Angry crowd speaks for fed-up public: `Justicia!'

July 13, 1999|By MICHAEL OLESKER

THE VOICES behind Jose Luaces were too soft in the beginning, as though feeling a little timid, as though not wanting to call too much attention to their own sound. And so Luaces, marching at the front of this demonstration by the Baltimore Circuit Court buildings, raised his own voice heartily, raised it above the din of all noontime traffic yesterday on Calvert Street, and this time he asked the question in Spanish, where it felt comfortable for everyone.

"Que queremos?" he called out.

"Justicia," came the response now, louder and louder.

"What do we want?"

"Justice."

It is the ancient chant of all American street politics, where those who feel cheated by the system strike back by marching, by venting their anger and taking courage in the voices echoing around them, and by hoping to rouse the conscience of the larger community.

But this time, the chant was bilingual because language is a piece of the equation. Dorian Martin, former city policeman, former abuser of his badge, assumed his three Hispanic accusers last December would be too frightened to speak out and too intimidated by the language gap to file complaints accusing Martin of robbing them in three separate incidents.

He was wrong. The system worked for a while, so slowly at first that some in the Hispanic community assumed the fix had been put in, that police were covering up Martin's crime. In fact, police were infuriated. They were infuriated on the record and off, by individual and by group. They were angry that one of their own abused his power and implicitly targeted the whole department as conspirators, and they were furious that he'd driven a wedge between street cops and a Hispanic community with whom they'd been trying hard to establish healthy relationships.

But then, having worked diligently to put Martin on trial, having calmed fears about a fix, came the news leading to yesterday's demonstration: last week's report that Martin was allowed to cop a plea that would spare him prison time, and that two of the cases were being dropped at sentencing next month if Martin pays those accusers $600 restitution.

"An injustice to the victims," said Angelo Solera, vice chairman of the Mayor's Committee on Hispanic Affairs. "Every time, they work out a deal. How many times are they going to do this? At some point, you say, `Enough is enough, this is a slap in the face.'

"The Latino community has no political power, so we came here to raise people's consciousness. You have to do something like this to let people know that it's wrong, and it shouldn't happen."

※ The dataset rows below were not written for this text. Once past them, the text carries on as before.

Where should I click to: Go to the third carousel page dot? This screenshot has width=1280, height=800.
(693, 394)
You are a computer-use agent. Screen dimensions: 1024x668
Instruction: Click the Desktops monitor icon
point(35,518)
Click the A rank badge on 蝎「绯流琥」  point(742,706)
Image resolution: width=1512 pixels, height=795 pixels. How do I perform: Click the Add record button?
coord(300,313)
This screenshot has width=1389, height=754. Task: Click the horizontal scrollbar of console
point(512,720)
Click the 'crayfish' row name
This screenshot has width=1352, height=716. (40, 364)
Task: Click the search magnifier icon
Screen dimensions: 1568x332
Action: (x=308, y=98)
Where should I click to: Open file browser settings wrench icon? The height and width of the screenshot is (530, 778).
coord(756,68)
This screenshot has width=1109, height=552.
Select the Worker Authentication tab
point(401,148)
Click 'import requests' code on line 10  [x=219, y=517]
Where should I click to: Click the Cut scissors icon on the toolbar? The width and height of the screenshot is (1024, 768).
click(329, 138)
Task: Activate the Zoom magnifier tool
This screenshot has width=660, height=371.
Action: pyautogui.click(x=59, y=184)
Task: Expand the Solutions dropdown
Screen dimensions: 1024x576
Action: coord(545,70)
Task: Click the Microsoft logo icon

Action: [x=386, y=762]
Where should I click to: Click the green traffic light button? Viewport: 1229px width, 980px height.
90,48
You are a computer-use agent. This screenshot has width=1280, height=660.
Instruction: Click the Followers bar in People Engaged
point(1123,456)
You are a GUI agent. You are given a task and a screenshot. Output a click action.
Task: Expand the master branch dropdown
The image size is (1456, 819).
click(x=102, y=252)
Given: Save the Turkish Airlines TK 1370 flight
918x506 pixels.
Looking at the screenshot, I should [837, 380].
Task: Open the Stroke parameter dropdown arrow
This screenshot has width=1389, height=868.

Of this, Solera is absolutely right, and all anger is justified. The preliminary deal with Martin would give him a three-year suspended sentence, three years of probation, and a mere four months of home detention. Big deal. Having abused his badge, having taken advantage of those he imagined too frightened to fight back, he deserves the book thrown at him.

But this, too, is part of the American system: It infuriates everybody. Especially in the big cities, where the street crime is heavy and the courts face backlogs of all kinds, it angers everybody it touches, victims and cops and lawyers and judges.

In the familiar parlance, it is "Let's make a deal" justice, in which compromises are made to move the system along. These keep the courts moving but sometimes kill the very spirit of justice.

Here is just one random example from the Circuit Court of Baltimore where Dorian Martin was supposed to meet his justice: There were 1,161 cases scheduled for trial last May. Of those, 822 were plea bargained away. Of those remaining, 271 others were discarded for reasons sometimes related to justice and sometimes not: lack of evidence, lack of witnesses, lack of desire to prosecute because of too many other, more important cases.

Of the original 1,161 cases, 68 came to actual trial.

In the case of Dorian Martin, prosecutors knew they had additional problems. It was the accusers' word against the word of a policeman, one on one. In such matters, the policeman is generally seen as the voice of authority. Also, some of the accusers' words were in Spanish. In either case, it could hinder prosecution.

Does it make Martin's plea bargain a work of pride? Absolutely not, and this brings us to yesterday's protest. Some said prosecutors should have asked for the accusers' input before plea bargaining. Others mentioned the history of police persecution in Latin American countries, which victims imagined they had put behind them.

"These are people from places where you cannot complain about the police or you wind up dead and your family hurt," said Beltran Navarro, former chairman of the Mayor's Committee for Hispanic Affairs. "We understand that it's not the whole police department here. It's the system. But they take advantage of the fact that we are immigrants, and assume they can abuse us."